Prioritize Your Team's Next Move with a Weekly Scoreboard

Stop debating what to do next. Build a simple weekly scoreboard to focus your team's effort on the highest-impact experiment.

Who This Helps

This is for the Team Lead who feels their team is busy but not moving the needle. You're tracking a dozen numbers, but weekly meetings turn into debates, not decisions. The Metrics & Dashboards Basics course shows you how to cut through the noise.

Mini Case

Maya's team was tracking 20 different metrics. Every Monday, they spent 45 minutes arguing over which number mattered most. She built a simple weekly scoreboard focused on their North Star and three supporting metrics. The next week, they identified a 15% drop in a key driver in 5 minutes and pivoted their experiment. They saved 40 hours of debate that month.

Do This Now (5 Steps)

  1. Grab your last three weekly meeting notes.

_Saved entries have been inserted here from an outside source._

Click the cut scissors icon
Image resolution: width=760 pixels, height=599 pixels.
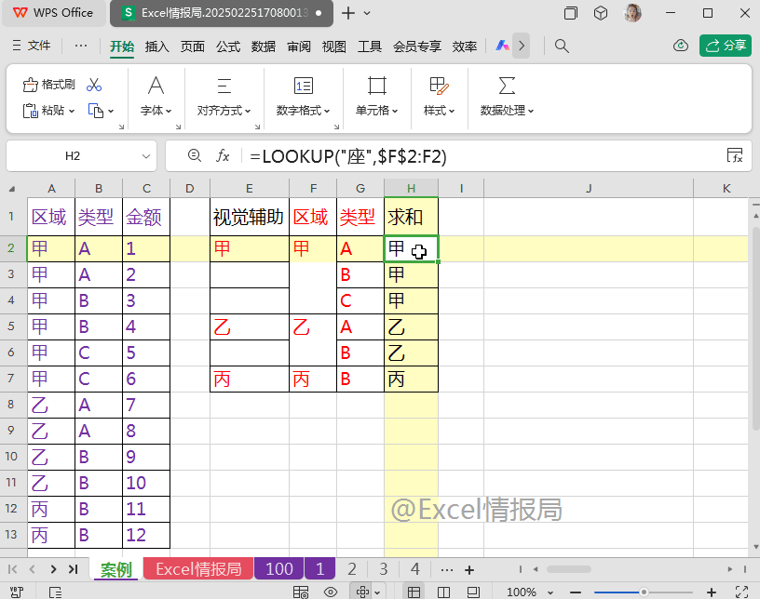94,85
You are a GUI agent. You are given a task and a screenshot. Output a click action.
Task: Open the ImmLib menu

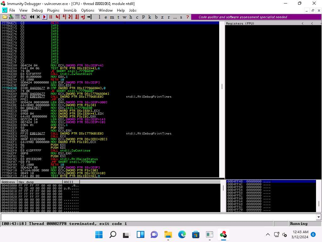[70, 10]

Circle every metric mentioned.
  2. Pick one primary North Star metric. If you can't, ask: "Which one, if it moved 10%, would make us celebrate?"
  3. Define three supporting metrics that directly feed into that North Star. For example, if your North Star is user signups, a supporting metric could be landing page conversion rate.
  4. Set a simple, realistic target for each supporting metric for this quarter. Don't overthink it.
  5. Create a one-page document—your weekly scoreboard. Put the North Star on top, the three supporting metrics below with their current value and target. Share it before your next team sync. Your dashboard layout blueprint starts here.

Avoid These Traps

  • Don't try to track everything. More data points create more confusion, not more clarity.
  • Avoid vague metrics like "engagement." Get specific. Is it daily active users? Session length?
  • Don't set targets based on a dream. Look at last quarter's average and aim for a 5-10% improvement.
  • Skipping the weekly review makes the scoreboard useless. Block 30 minutes every Monday, no exceptions.
  • Don't let perfect be the enemy of good. Your first scoreboard will be messy. That's okay. You can always fix a misleading chart later.

Your Win by Friday

By this Friday, you'll have a single source of truth for your team's priorities. No more Monday morning guesswork. You'll walk into your team sync knowing exactly which experiment to greenlight, because the numbers on your scoreboard will point the way. It’s like giving your team a compass instead of a list of every street in the city.